*提供テキスト*:

+===+

高価格帯目薬の投入相次ぐ スマホ普及で疲れ目や老眼に悩む人増加

 
ライオンが発売した目薬「スマイルザメディカルA」

 一般用目薬で、1000円以上する高価格帯の商品投入が相次いでいる。ライオンが疲れ目に対応した新商品を7日に発売、ロート製薬や参天製薬も商品を拡充している。従来は500円以下の商品が大半を占め、乾燥やかゆみを防いだり、清涼感を得る目的で購入するケースが多かったが、スマートフォンの普及で疲れ目や老眼に悩む人が増加。高齢化や女性の社会進出といった社会の変化とあいまって、価格上昇につながっている。

+===+

*提供された情報*:

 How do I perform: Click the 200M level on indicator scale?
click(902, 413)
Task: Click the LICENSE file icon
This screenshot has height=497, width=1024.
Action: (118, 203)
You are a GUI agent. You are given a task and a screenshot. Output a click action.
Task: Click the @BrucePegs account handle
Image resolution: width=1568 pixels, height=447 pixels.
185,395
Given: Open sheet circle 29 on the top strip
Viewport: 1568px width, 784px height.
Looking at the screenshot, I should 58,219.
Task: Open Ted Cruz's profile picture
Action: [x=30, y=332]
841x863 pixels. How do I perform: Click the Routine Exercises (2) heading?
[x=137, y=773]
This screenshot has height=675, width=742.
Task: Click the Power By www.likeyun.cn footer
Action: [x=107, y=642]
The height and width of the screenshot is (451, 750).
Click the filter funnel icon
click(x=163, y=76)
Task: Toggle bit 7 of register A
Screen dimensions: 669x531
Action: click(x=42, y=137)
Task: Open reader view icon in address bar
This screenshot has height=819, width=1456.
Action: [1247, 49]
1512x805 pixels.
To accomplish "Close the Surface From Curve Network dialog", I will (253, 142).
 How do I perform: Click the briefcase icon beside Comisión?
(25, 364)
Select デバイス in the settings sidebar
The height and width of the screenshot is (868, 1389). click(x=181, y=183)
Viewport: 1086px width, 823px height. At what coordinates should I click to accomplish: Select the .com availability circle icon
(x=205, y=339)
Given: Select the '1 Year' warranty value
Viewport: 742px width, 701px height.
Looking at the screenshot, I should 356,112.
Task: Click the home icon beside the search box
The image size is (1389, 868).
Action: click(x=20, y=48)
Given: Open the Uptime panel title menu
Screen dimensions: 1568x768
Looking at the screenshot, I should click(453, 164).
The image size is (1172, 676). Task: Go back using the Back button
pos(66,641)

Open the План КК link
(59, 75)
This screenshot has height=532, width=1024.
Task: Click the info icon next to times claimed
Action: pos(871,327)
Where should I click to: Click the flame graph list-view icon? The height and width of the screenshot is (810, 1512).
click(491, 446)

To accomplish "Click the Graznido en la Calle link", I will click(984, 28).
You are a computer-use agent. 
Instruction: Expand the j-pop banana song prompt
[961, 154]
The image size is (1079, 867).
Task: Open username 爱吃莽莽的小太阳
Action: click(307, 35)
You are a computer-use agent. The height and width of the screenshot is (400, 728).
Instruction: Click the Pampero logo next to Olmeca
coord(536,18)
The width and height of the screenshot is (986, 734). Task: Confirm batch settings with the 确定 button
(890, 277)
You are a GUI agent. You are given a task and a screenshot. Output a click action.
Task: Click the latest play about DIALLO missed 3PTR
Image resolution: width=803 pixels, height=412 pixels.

+===+

*作業の指示*:
• A. 目薬の記事にある「ライオンが疲れ目に対応した新商品を7日に発売、ロート製薬や参天製薬も商品を拡充している。」という一文を英語に訳してください。
• B. 目薬の記事の続きを、最後の文のあとから書き進めてください。

*想定される出力*:
• A. Lion released a new product for tired eyes on the 7th, and Rohto Pharmaceutical and Santen Pharmaceutical are also expanding their product lines.

• B.
 ライオンが7日に発売した「スマイルザメディカルA」(希望小売価格1512円)は、疲れ目やかすみ目に悩む人向けの商品だ。目を酷使すると、涙が瞳にとどまりにくくなり、角膜が傷ついて疲れを感じやすくなることに着目。角膜を修復し、涙をとどめる作用のあるビタミンAを、一般用目薬で定められた基準内で最大限に配合した。同社は「スマホ画面を見続けることで、疲れを感じる人が増えている」と発売理由を説明する。

 ロートが昨年9月から販売する「Vロートアクティブプレミアム」(1620円)は、増加するシニア層にターゲットを絞った。疲労による視覚機能の低下を防ぐため、ビタミンAと、瞳細胞に活力を与え、活性化するタウリンを配合。同社の1000円以上の目薬(アレルギー用除く)は5種類あり、2014年以降だけで4種類目という。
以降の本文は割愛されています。